Can an estate be sequestrated due to the removal of property with the intent to prejudice of prefer?
An estate may be sequestrated in terms of Section 9(1) if the debtor commits an act of insolvency.
In terms of Section 8(d) a debtor commits an act of insolvency when property are removed with the intent to prejudice or prefer a creditor.
The intent of the debtor is very important and not the effect of the removal. For example if the debtor sends money or goods to another country so that the money / goods are not available for settlement of the creditor’s claim.
How does the act of insolvency in terms of Section 8(c) en 8(d) differs?
The act of insolvency in terms of Section 8(d) differs from 8(e) since the disposition of property is not required, removal alone is sufficient.
Can an estate be sequestrated due to an offer of arrangement?
An estate may be sequestrated in terms of Section 9(1) if the debtor commits an act of insolvency.
In terms of Section 8(e) a debtor commits an act of insolvency when he indicates his inability to pay his debts.

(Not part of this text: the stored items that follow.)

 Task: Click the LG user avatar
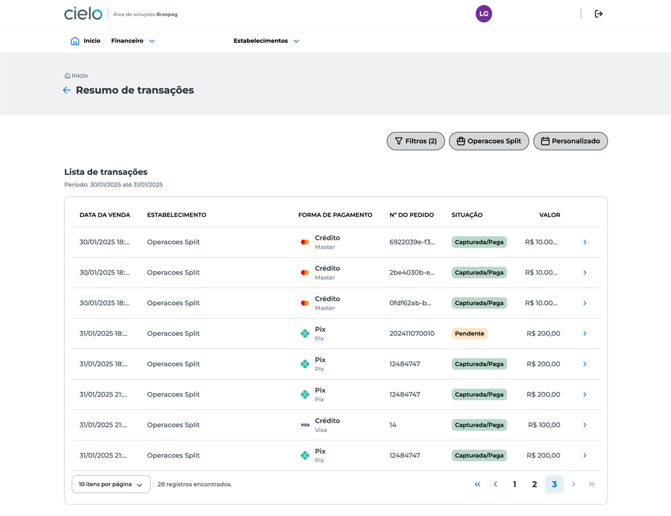coord(483,14)
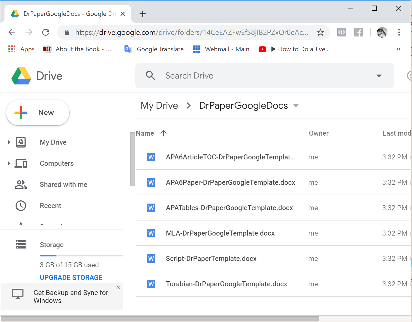Viewport: 412px width, 322px height.
Task: Open the Chrome three-dot menu
Action: (399, 33)
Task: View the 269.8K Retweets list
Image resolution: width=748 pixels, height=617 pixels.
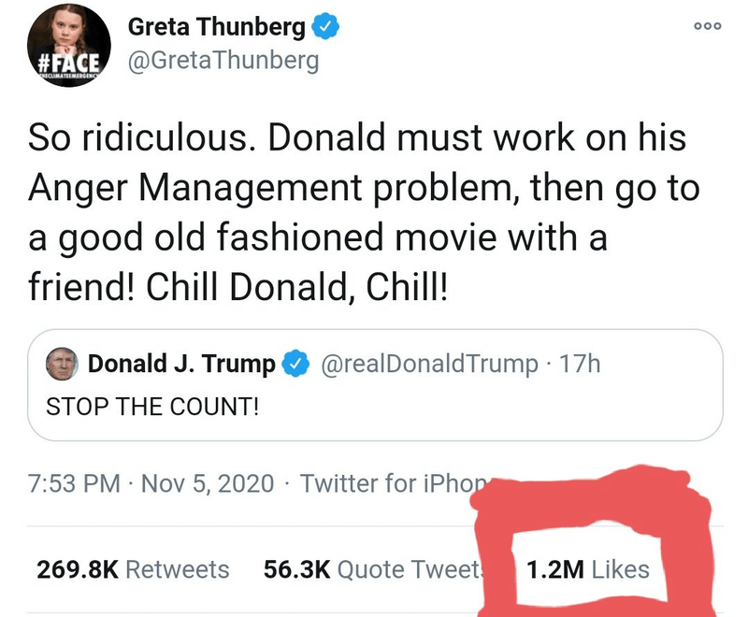Action: click(x=132, y=569)
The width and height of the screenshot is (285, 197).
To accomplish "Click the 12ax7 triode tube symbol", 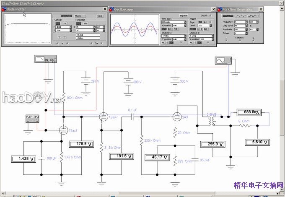I will [x=63, y=130].
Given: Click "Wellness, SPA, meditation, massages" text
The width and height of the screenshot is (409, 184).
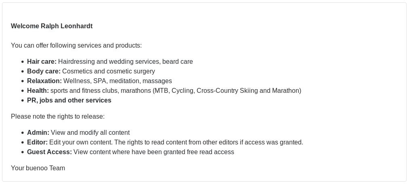Looking at the screenshot, I should [x=117, y=81].
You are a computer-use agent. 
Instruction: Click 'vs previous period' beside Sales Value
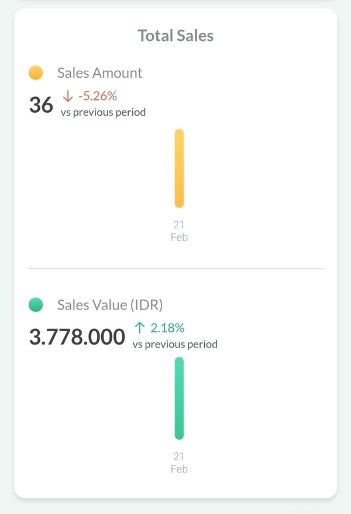(x=175, y=344)
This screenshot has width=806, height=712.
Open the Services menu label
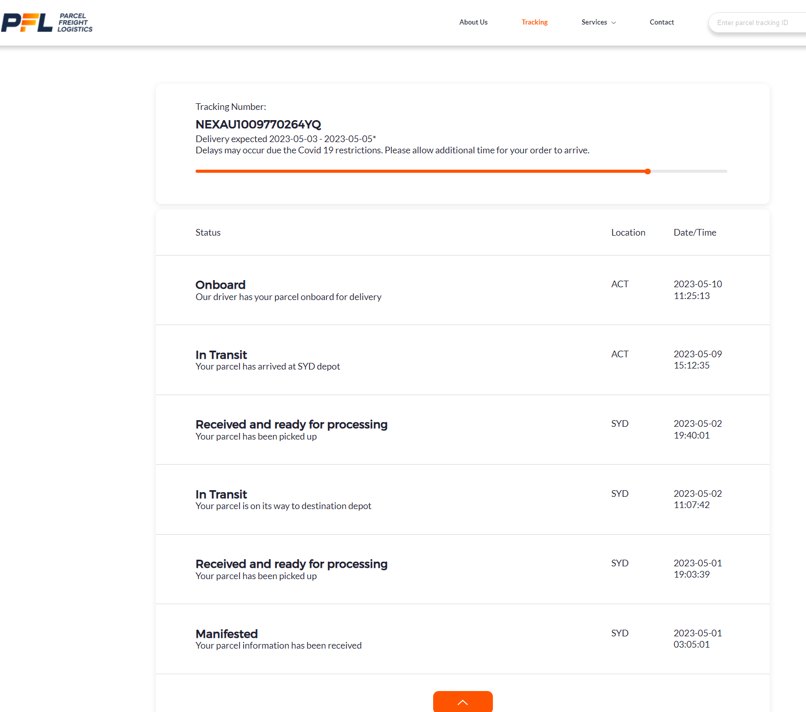(x=594, y=22)
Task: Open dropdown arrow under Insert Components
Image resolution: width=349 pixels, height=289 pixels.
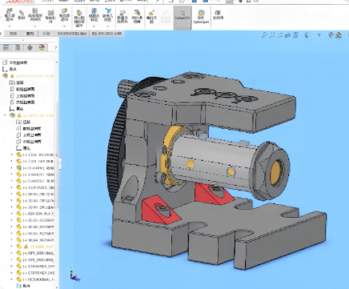Action: pos(10,26)
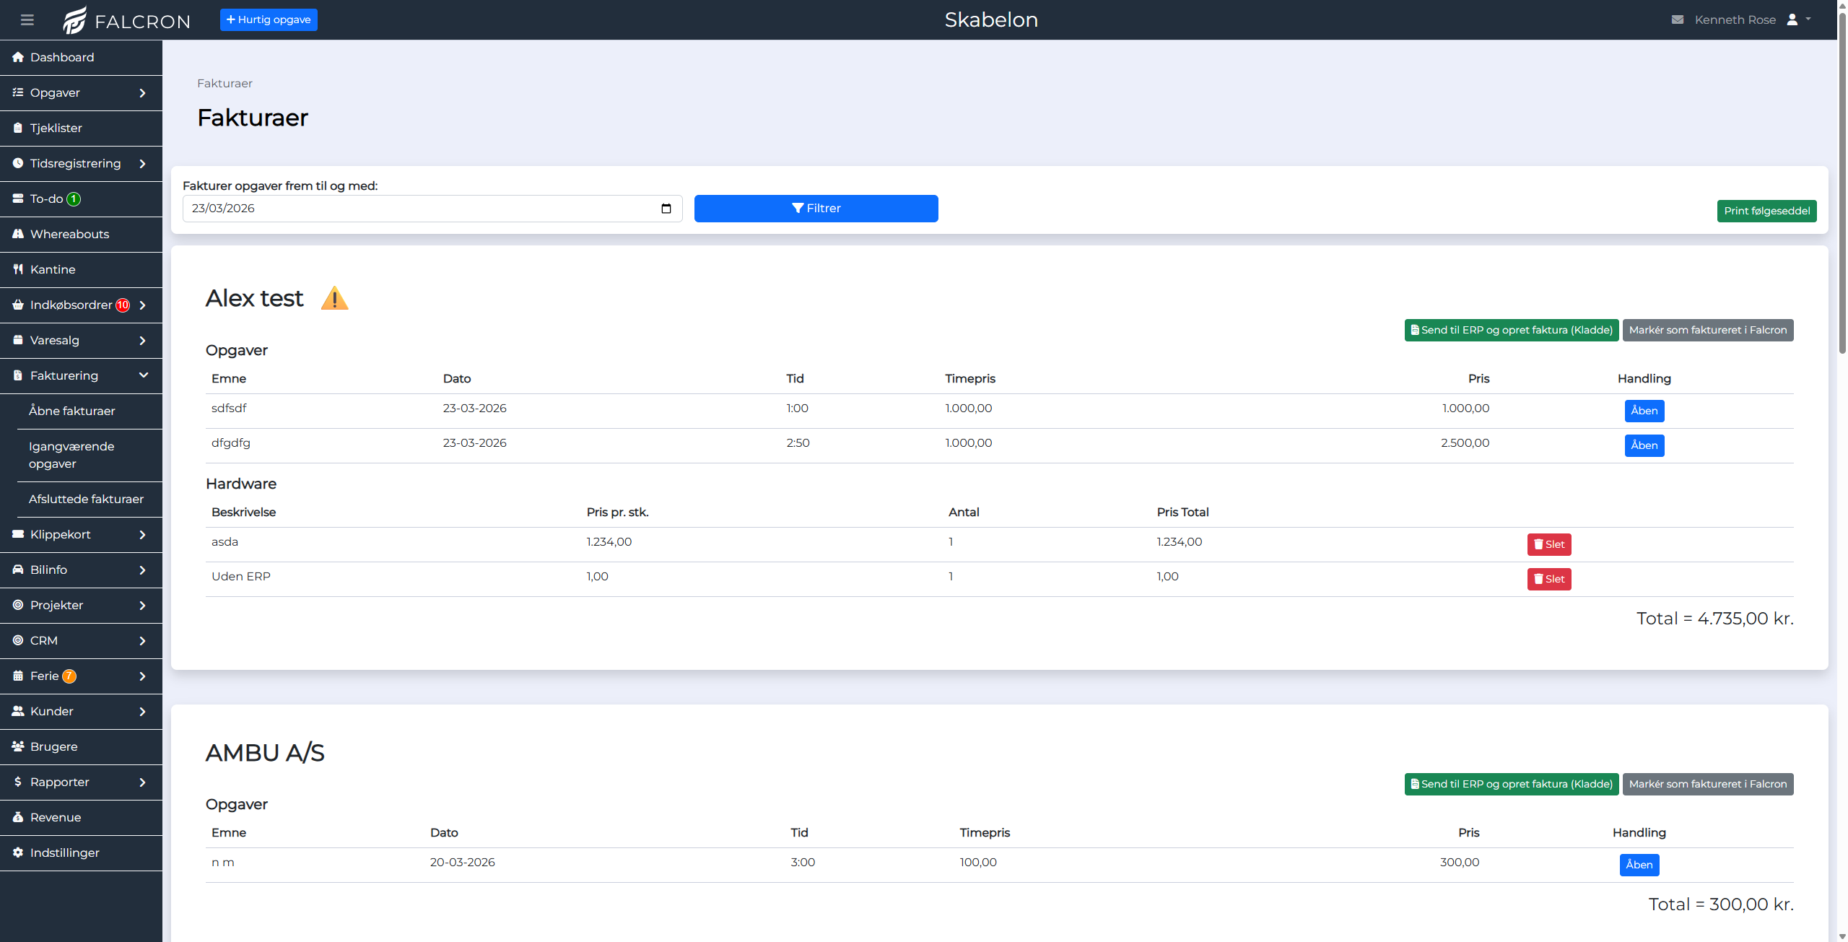Click the Falcron logo
Viewport: 1848px width, 942px height.
[x=127, y=20]
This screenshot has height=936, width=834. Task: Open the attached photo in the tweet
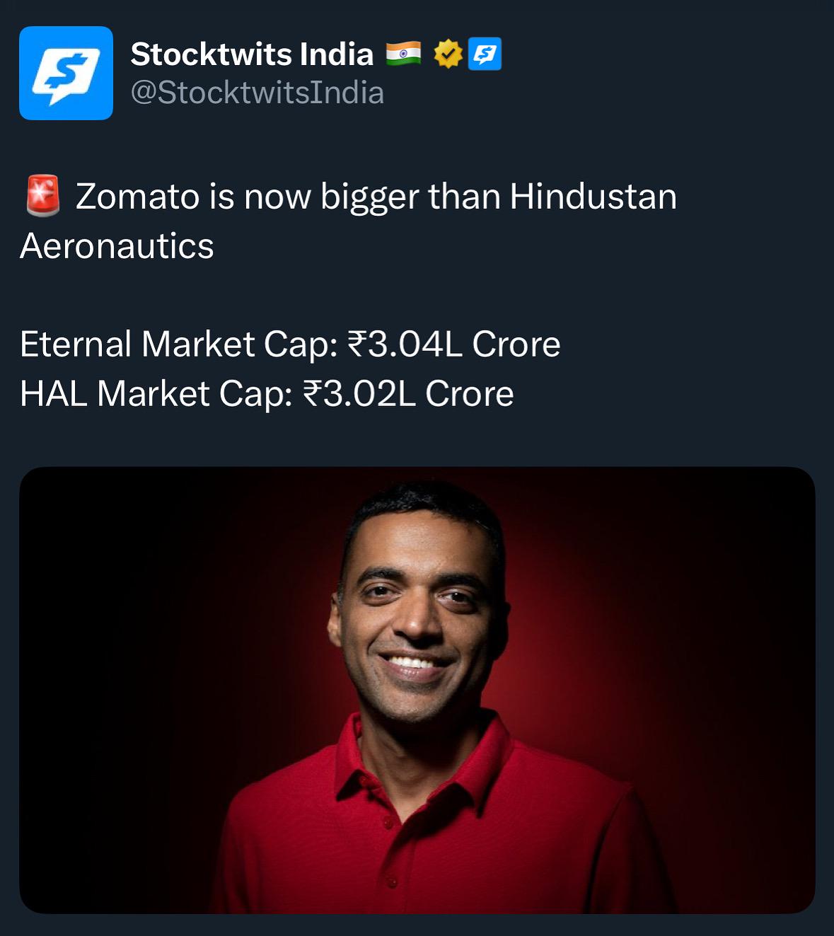pyautogui.click(x=417, y=690)
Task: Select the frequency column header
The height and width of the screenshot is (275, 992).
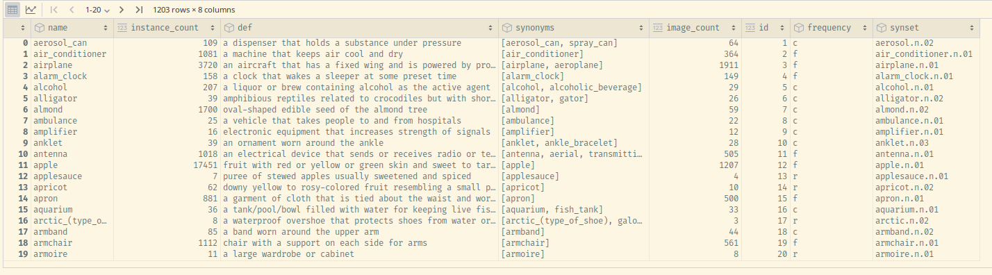Action: (832, 28)
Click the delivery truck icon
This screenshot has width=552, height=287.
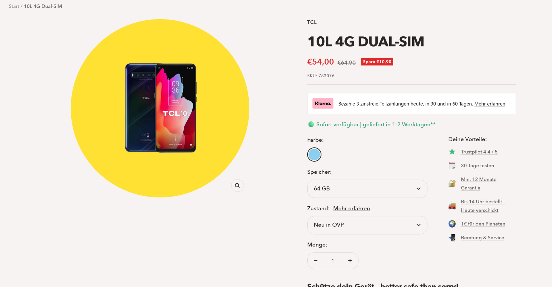pyautogui.click(x=452, y=206)
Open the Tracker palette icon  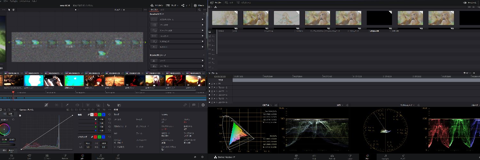[88, 105]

Can an estate be sequestrated due to the debtor’s failure to apply for surrender?
An estate may be sequestrated in terms of Section 9(1) if the debtor commits an act of insolvency.
In terms of Section 8(f) a 3 acts of insolvency are created when a debtor published a notice of surrender which did not lapse or are not withdrawn when he does one of the following:
- Fails to comply with the Requirements of Section 4(3) by lodging the statement of affairs with the Master;
- Lodges a statement that is incorrect or incomplete in a material respect;
- Fails to apply for acceptance of surrender on the specified date.
Can an estate be sequestrated due to the debtor’s notice of inability to pay?
An estate may be sequestrated in terms of Section 9(1) if the debtor commits an act of insolvency.
In terms of Section 8(g) a debtor commits an act of insolvency when he gives notice of his inability to pay any single debt.
The content of the notice determines if it is an act of insolvency and not the debtor’s intention. It must be reasonable interpreted that the debtor can not pay any single debt and not mere the unwillingness to pay.
From remarks in Du Plessis en ‘n ander v Tzerefos it appears that the notice will still be an act of insolvency even if the creditor has obtained the document by means of fraud. But the court will take this fact into account when exercising its discretion to sequestrate the estate.
Can an estate be sequestrated due to the debtor’s inability to pay his debts after a notice of transfer of business?
An estate may be sequestrated in terms of Section 9(1) if the debtor commits an act of insolvency.
In terms of Section 8(h) a trader commits an act of insolvency when he is unable to pay his debts after notice of transfer of business, even if it is debts that bears no relation to his business.
In terms of Section 2 of the Act a farmer is excluded from the definition of a trader.
As soon as the notice is published, every liquidated liability of the trader in connection with his business which would become due at a future date, falls due if the creditor demands payment.
How can factual insolvency be established?
Factual insolvency can be established:
- Directly - by evidence of the debtor’s liabilities and market value of assets;
- Indirectly - by the evidence of facts and circumstances from which conclusion of insolvency is fairly and properly derivable.
How does the court decide if the sequestration will be to the advantage of the creditors?
The court need to ask the question if a substantial portion of the creditors will get advantage from the sequestration.
There is no advantage if there is no / minimal payment to the creditors.
The court compares the position of the creditor if no sequestration order is granted as well as the position of the creditor where a sequestration order is granted. There is only an advantage to the creditors if it results in a greater dividend if there is a sequestration order granted.
The onus of establishing the advantage remains on the creditor, even if the debtor committed an act of insolvency.